___ SOURCE MATERIAL ___

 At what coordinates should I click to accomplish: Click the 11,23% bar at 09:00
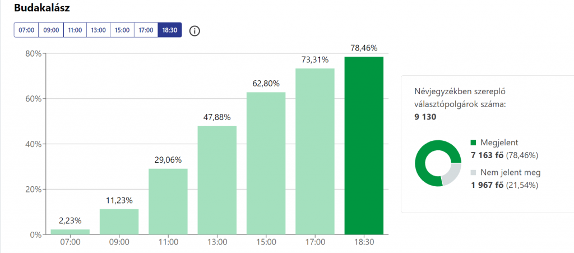(119, 222)
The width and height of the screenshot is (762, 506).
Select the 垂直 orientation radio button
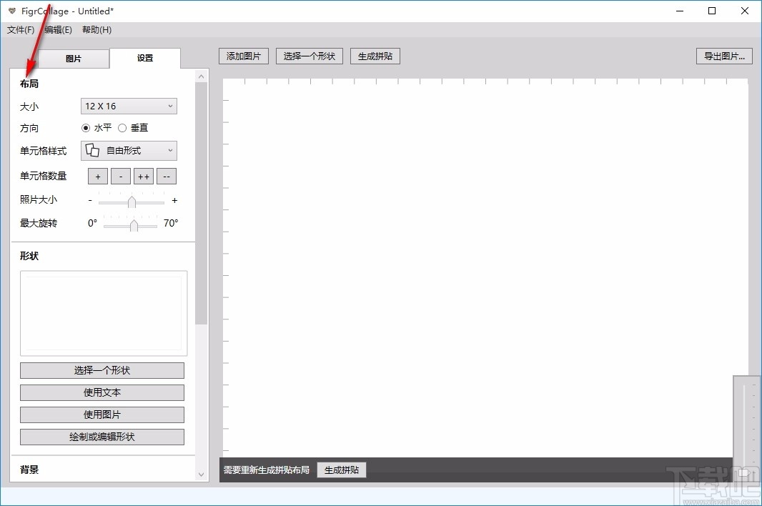point(122,128)
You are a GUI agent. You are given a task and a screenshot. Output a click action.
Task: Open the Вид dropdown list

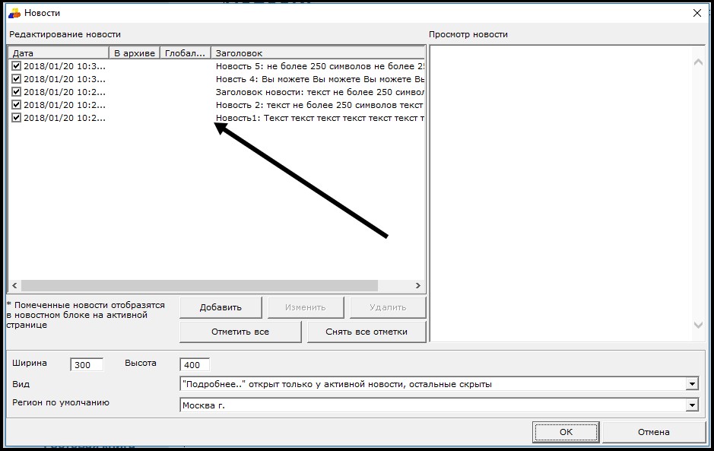(x=691, y=384)
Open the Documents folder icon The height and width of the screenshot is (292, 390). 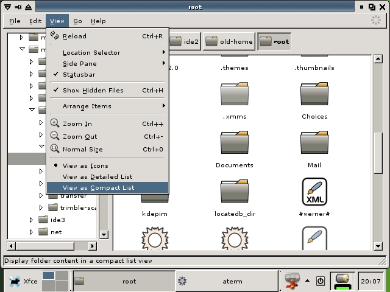pyautogui.click(x=235, y=142)
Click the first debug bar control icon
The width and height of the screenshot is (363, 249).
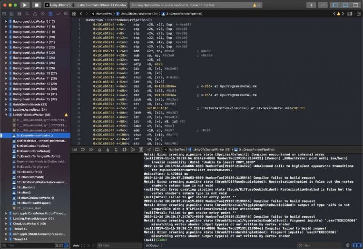[75, 150]
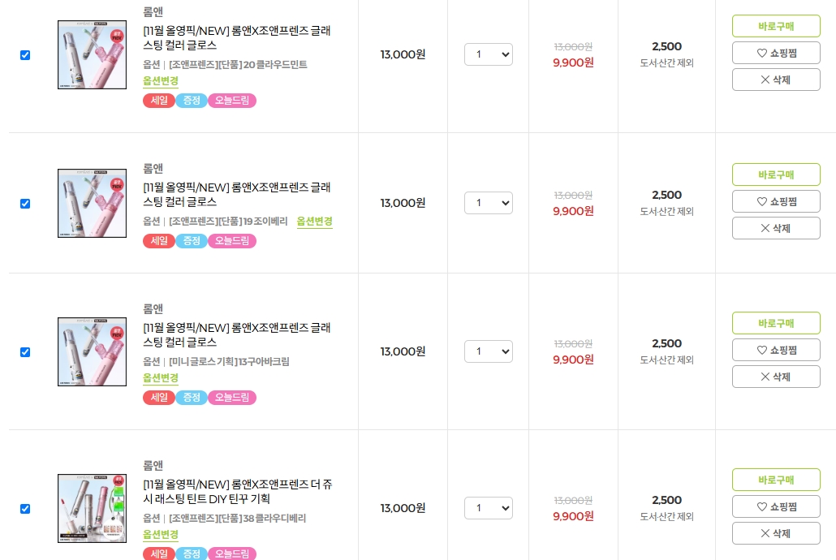Click 옵션변경 for the 19 조이베리 item

[x=314, y=222]
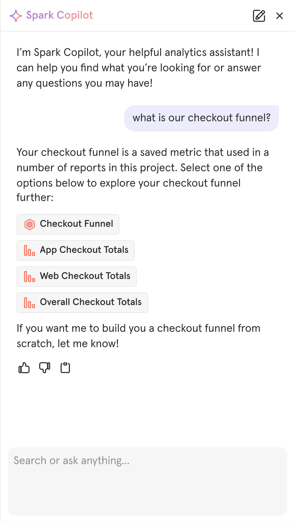
Task: Open the Overall Checkout Totals report
Action: pos(82,302)
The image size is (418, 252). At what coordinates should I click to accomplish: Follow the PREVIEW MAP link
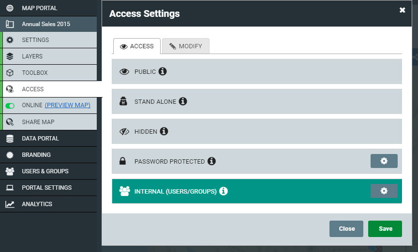67,105
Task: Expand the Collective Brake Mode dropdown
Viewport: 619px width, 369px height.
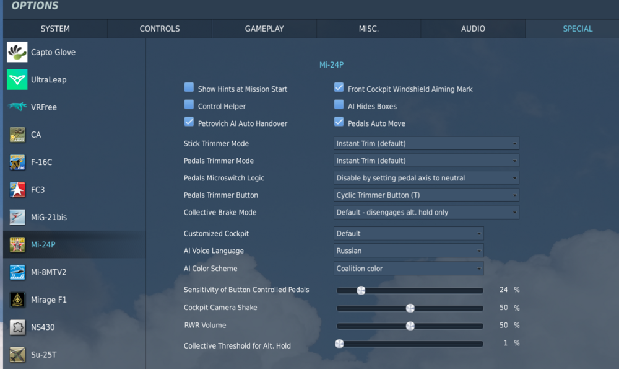Action: (x=426, y=212)
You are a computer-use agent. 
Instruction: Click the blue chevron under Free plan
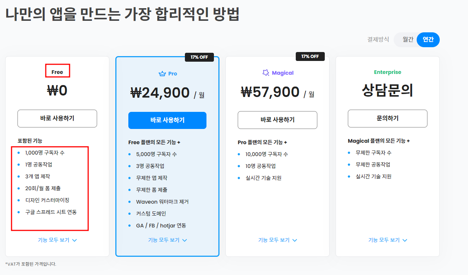coord(74,240)
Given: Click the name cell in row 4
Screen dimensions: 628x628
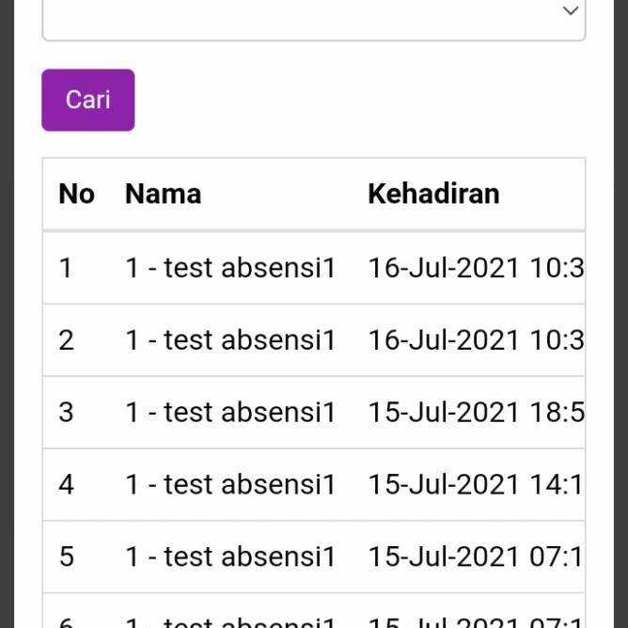Looking at the screenshot, I should click(230, 484).
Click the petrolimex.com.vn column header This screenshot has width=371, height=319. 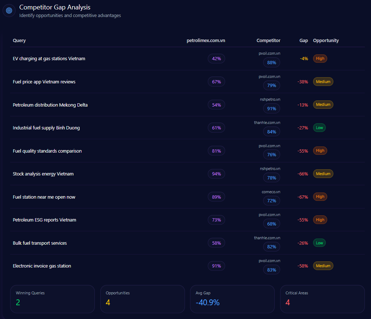[206, 41]
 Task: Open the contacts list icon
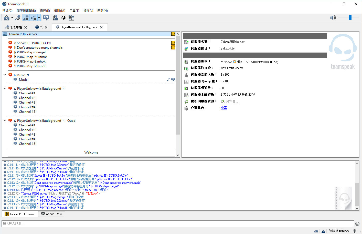[55, 18]
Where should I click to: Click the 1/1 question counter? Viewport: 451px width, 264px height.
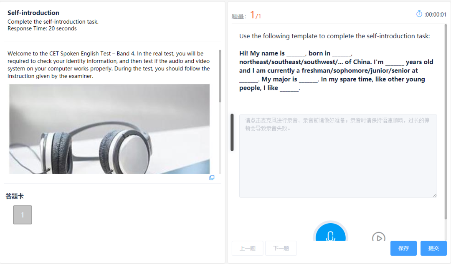point(256,15)
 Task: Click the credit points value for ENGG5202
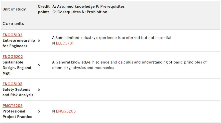[39, 65]
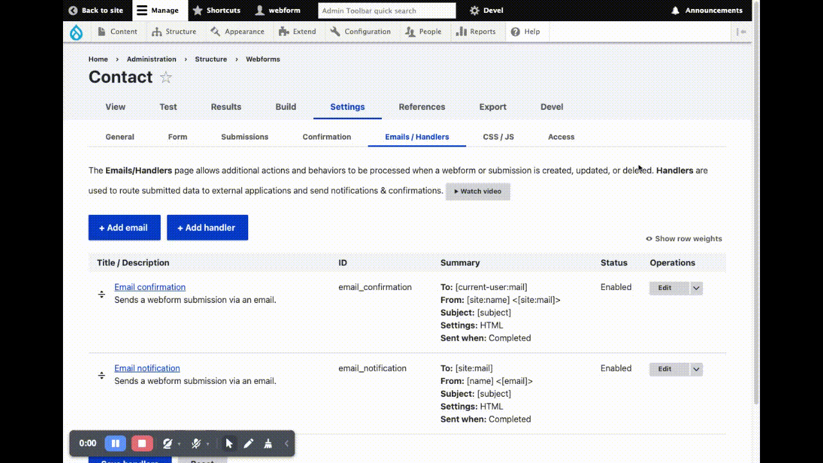Pause the screen recording
The width and height of the screenshot is (823, 463).
(115, 443)
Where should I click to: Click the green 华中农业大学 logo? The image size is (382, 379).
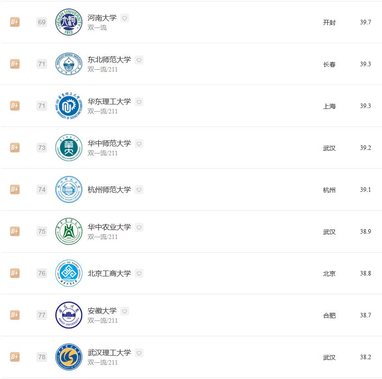pyautogui.click(x=68, y=231)
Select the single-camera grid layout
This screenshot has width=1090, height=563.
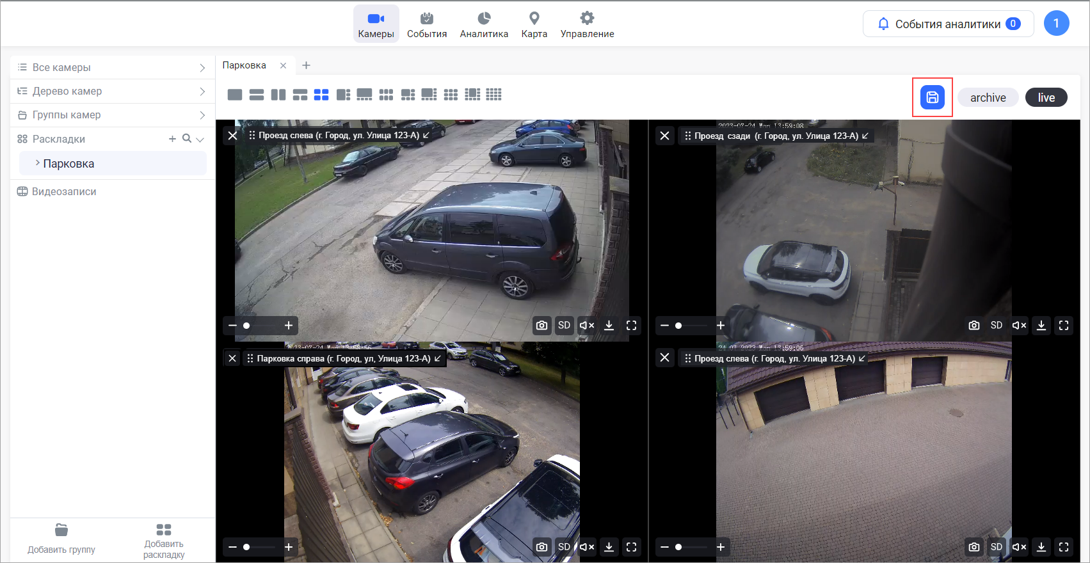(x=235, y=95)
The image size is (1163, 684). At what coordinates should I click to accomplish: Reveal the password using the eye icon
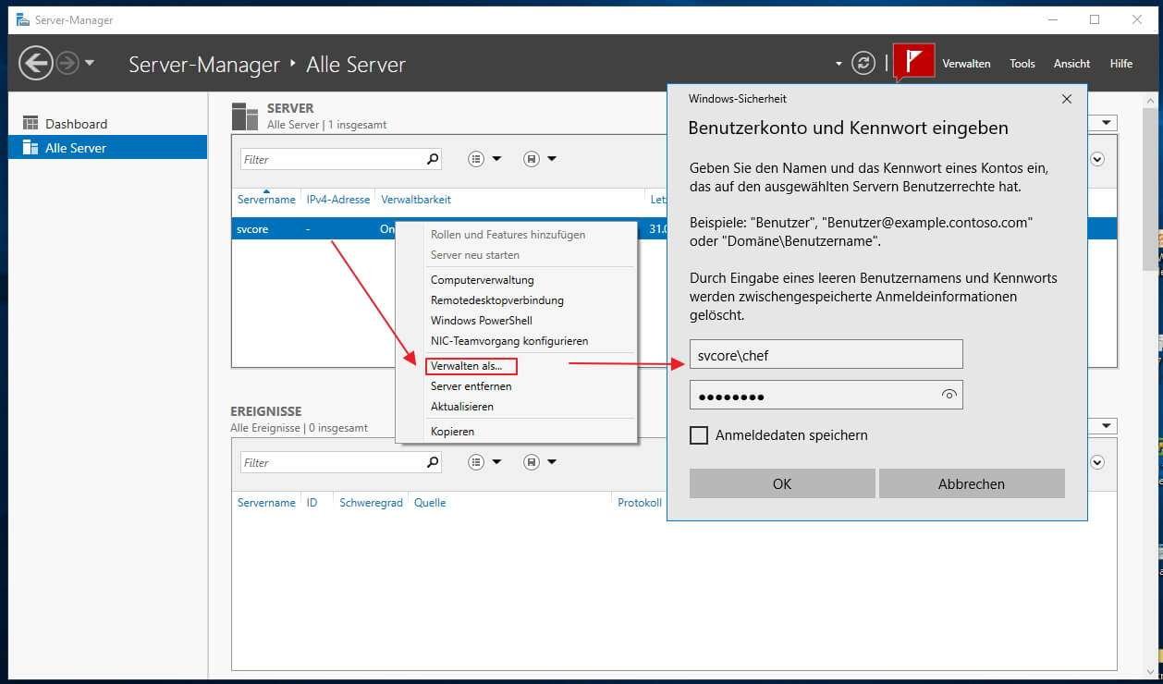(949, 395)
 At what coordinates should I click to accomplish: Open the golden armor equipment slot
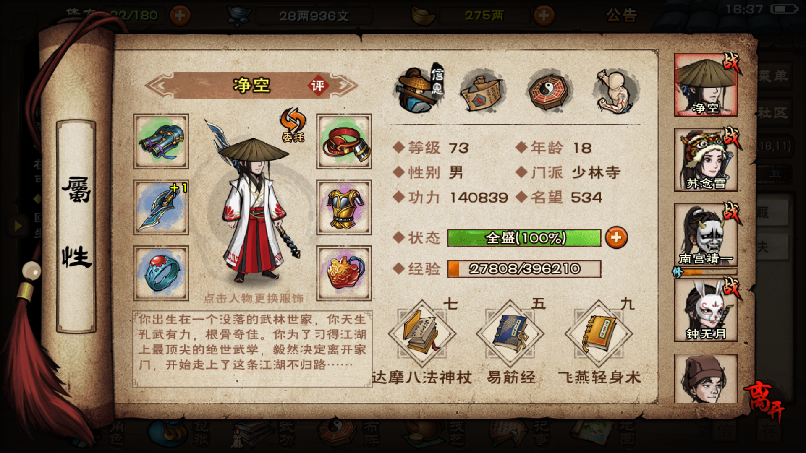pos(344,207)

___

▶ ABOUT THIS EXERCISE
Please report every line of the records above that contains the word "agent".

▶ RESPONSE TO THE EXERCISE
You are a GUI agent. You are given a task and a screenshot. Output a click action.
You are a computer-use agent. 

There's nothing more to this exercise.